▸ What you need to do
Could you please retype all of the records exactly, skipping any pictures?

▸ Supplied data
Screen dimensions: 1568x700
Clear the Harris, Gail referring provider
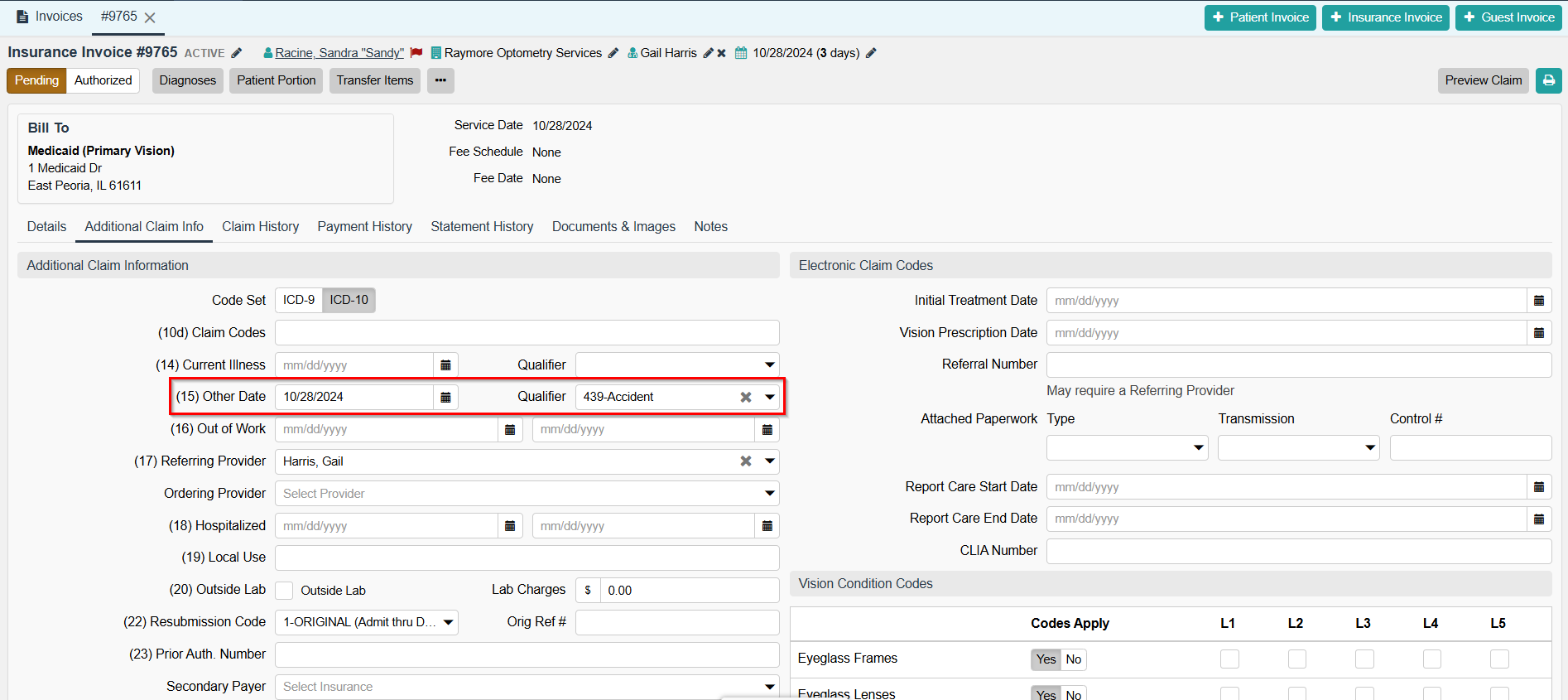[745, 461]
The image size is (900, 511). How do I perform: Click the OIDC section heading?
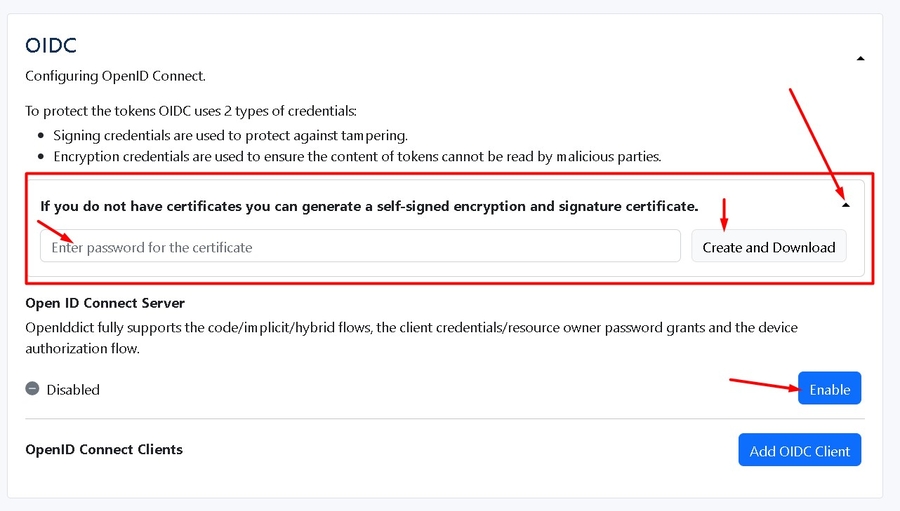coord(51,46)
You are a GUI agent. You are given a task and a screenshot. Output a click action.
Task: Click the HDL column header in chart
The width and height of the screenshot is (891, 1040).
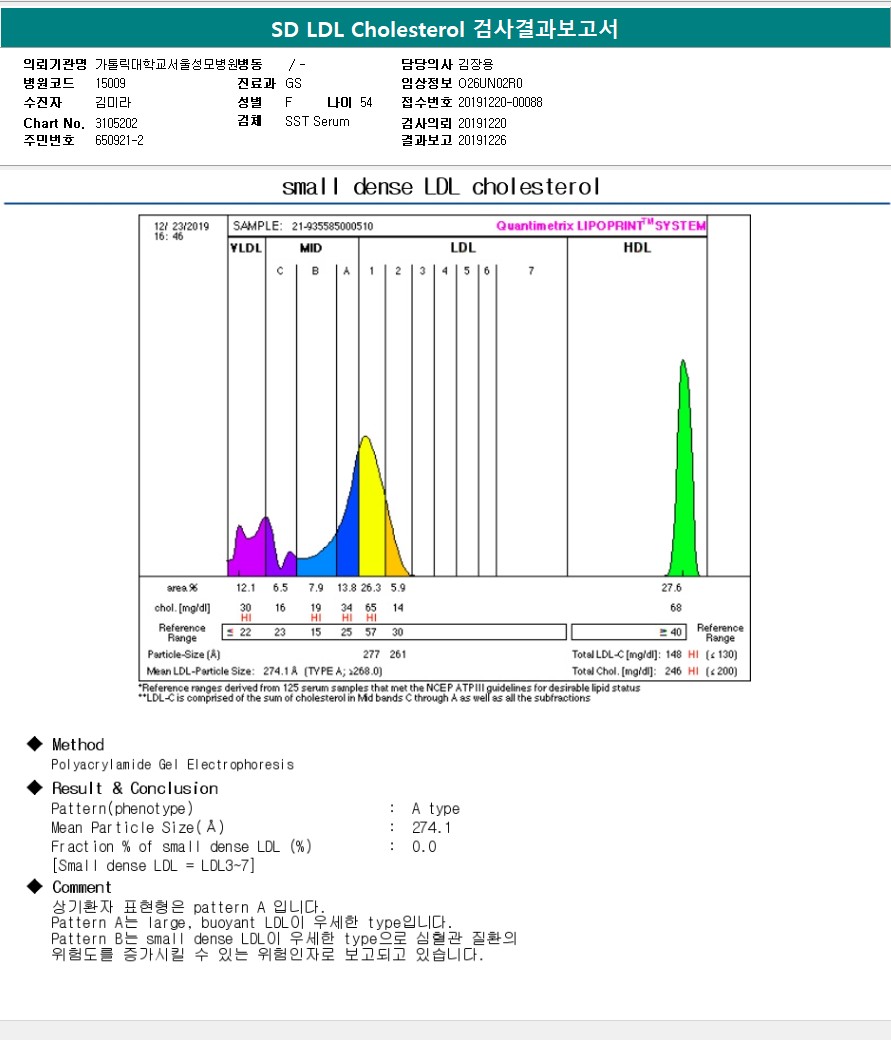click(x=637, y=247)
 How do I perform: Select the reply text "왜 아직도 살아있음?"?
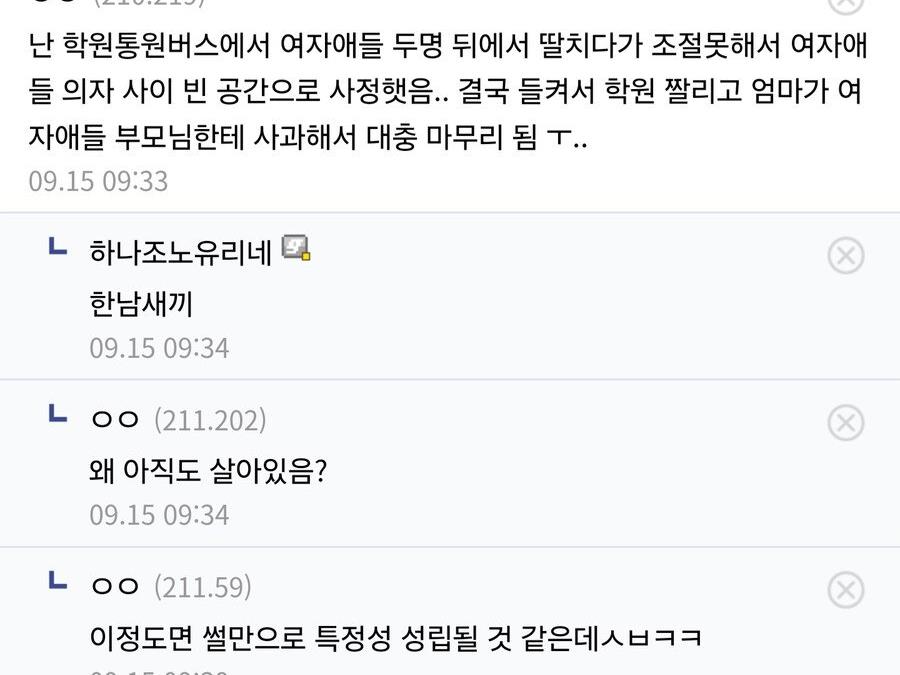208,470
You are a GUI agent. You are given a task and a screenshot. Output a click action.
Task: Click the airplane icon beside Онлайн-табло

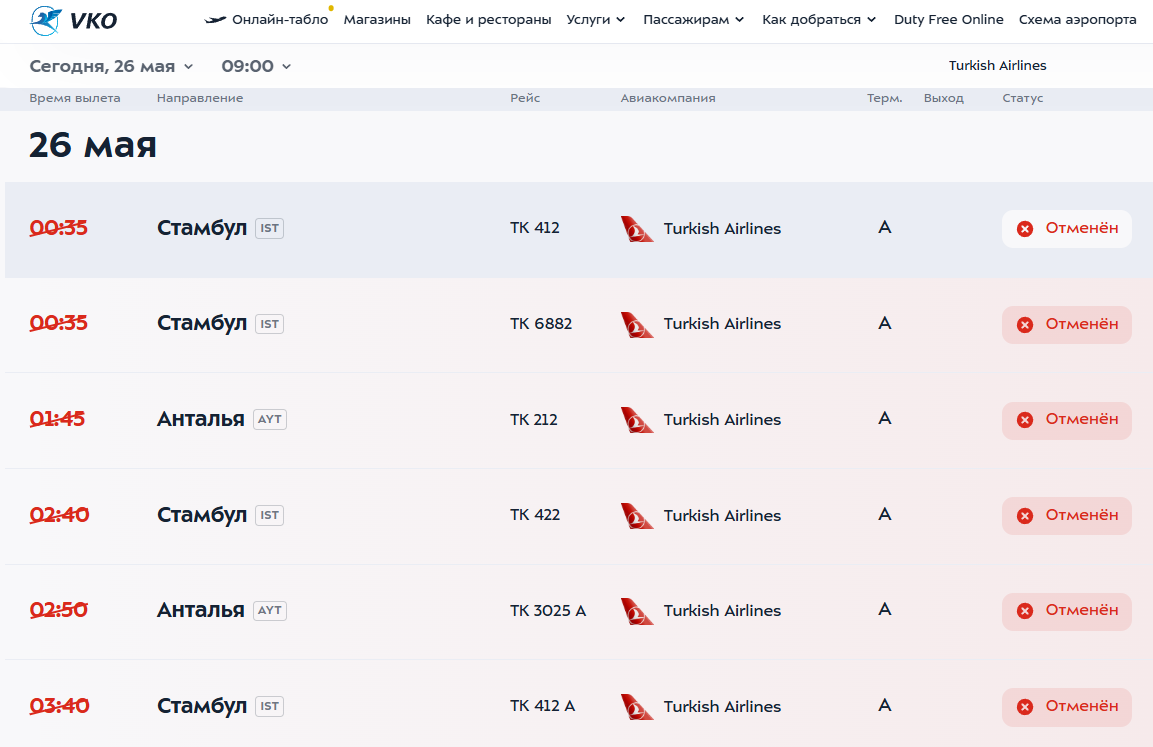click(215, 20)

▸ Response box
Screen dimensions: 1568x700
Clear the Harris, Gail referring provider
[745, 461]
The image size is (900, 511). How do I perform: Click the OIDC section heading?
coord(51,46)
You are a GUI agent. You are given a task and a screenshot. Output a click action.
Task: Click the HDL column header in chart
The width and height of the screenshot is (891, 1040).
click(x=637, y=247)
 How do I perform: Select the reply text "왜 아직도 살아있음?"?
208,470
You are a GUI agent. You are given a task and a screenshot. Output a click action.
Task: Click the airplane icon beside Онлайн-табло

click(215, 20)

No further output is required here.